SOURCE RECORDS>
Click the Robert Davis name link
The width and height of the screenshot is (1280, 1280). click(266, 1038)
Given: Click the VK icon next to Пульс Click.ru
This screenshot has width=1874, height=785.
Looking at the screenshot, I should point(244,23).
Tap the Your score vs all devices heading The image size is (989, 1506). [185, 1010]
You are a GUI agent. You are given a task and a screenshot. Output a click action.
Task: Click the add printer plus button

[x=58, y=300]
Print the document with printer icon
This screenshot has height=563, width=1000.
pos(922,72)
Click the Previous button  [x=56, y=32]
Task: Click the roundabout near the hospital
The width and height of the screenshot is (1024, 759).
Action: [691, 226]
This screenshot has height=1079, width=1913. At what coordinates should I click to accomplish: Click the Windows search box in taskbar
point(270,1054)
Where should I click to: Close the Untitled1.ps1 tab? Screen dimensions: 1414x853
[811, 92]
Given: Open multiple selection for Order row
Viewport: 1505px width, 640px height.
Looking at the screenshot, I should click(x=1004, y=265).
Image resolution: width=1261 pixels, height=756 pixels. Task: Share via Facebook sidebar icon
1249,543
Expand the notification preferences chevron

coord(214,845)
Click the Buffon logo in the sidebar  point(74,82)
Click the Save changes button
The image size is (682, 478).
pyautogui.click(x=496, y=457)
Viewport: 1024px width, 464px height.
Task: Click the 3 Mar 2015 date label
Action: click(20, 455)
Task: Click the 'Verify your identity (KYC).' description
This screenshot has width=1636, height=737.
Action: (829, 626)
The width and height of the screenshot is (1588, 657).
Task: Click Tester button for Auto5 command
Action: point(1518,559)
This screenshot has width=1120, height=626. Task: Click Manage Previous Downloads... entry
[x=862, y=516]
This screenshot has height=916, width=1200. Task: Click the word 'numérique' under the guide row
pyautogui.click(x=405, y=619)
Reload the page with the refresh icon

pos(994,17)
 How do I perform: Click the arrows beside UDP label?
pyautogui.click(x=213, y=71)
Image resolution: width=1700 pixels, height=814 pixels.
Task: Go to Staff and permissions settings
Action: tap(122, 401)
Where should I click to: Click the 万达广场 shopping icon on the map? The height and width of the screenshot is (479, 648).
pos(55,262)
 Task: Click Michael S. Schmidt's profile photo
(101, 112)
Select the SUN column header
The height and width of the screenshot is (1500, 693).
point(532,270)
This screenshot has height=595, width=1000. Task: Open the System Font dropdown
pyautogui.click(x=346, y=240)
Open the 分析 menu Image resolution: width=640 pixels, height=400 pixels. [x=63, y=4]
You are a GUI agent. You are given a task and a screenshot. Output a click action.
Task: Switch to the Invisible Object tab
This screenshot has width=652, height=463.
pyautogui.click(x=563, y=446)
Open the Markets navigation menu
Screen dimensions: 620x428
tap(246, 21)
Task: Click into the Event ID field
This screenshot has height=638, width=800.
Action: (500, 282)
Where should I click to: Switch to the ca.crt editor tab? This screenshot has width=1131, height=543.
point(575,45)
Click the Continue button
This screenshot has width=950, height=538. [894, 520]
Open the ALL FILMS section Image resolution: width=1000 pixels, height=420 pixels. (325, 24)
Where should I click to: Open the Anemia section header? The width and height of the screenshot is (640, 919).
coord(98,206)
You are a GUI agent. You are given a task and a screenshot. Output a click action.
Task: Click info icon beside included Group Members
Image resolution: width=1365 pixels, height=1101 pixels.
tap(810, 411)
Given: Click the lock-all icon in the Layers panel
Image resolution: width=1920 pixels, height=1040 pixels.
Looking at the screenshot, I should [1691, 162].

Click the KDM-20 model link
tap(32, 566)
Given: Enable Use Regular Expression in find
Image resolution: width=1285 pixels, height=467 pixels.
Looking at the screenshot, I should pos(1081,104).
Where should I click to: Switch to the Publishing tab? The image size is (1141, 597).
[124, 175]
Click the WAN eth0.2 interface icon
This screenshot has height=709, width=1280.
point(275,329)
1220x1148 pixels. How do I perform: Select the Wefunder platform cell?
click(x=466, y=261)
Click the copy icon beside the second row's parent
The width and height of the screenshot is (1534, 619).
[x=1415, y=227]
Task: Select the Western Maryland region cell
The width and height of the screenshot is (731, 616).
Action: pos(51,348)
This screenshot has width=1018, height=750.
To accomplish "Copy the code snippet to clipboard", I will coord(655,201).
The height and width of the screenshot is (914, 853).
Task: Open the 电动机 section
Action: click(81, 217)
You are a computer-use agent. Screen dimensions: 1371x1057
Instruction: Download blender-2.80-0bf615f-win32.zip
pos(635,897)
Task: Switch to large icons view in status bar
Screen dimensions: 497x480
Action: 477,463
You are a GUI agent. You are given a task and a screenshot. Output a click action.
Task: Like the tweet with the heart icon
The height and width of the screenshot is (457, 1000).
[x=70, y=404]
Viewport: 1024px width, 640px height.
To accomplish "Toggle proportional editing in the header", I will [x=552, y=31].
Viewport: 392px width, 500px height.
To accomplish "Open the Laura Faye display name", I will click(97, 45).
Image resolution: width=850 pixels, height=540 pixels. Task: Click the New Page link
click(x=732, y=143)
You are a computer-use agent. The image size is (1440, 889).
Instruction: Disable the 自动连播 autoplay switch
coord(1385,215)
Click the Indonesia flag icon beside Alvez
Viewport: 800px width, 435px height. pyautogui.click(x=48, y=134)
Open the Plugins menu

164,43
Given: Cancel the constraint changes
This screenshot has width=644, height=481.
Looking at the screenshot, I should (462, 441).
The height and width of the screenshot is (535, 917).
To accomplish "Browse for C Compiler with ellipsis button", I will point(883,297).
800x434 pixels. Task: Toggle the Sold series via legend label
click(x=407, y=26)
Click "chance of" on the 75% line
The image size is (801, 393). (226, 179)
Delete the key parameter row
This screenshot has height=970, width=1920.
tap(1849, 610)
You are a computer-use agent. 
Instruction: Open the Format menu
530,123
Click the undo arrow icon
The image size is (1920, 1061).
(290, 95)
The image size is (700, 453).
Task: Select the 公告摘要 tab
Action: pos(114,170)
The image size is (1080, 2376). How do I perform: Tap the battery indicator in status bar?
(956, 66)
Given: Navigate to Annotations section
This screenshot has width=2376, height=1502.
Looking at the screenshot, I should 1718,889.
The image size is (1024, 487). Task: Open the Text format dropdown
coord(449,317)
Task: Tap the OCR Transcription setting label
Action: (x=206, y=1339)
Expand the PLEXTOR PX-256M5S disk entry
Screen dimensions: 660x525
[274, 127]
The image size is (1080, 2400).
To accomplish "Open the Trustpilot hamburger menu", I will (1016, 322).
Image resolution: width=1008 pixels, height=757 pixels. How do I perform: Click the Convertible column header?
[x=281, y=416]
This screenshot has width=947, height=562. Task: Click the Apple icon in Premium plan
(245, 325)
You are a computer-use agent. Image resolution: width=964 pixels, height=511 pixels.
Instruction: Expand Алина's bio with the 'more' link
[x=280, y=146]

AIM OF THE EXERCISE>
Please give again the lines above between the line holding "Screen dimensions: 497x480" and the line holding "Viewport: 392px width, 500px height.", inclusive, exactly as they are and with nothing added.

RESULT OF THE EXERCISE>
Screen dimensions: 497x480
Action: 477,463
You are a GUI agent. You are given a task and a screenshot. Output a click action.
Task: Like the tweet with the heart icon
The height and width of the screenshot is (457, 1000).
[x=70, y=404]
Viewport: 1024px width, 640px height.
To accomplish "Toggle proportional editing in the header", I will [x=552, y=31].
Viewport: 392px width, 500px height.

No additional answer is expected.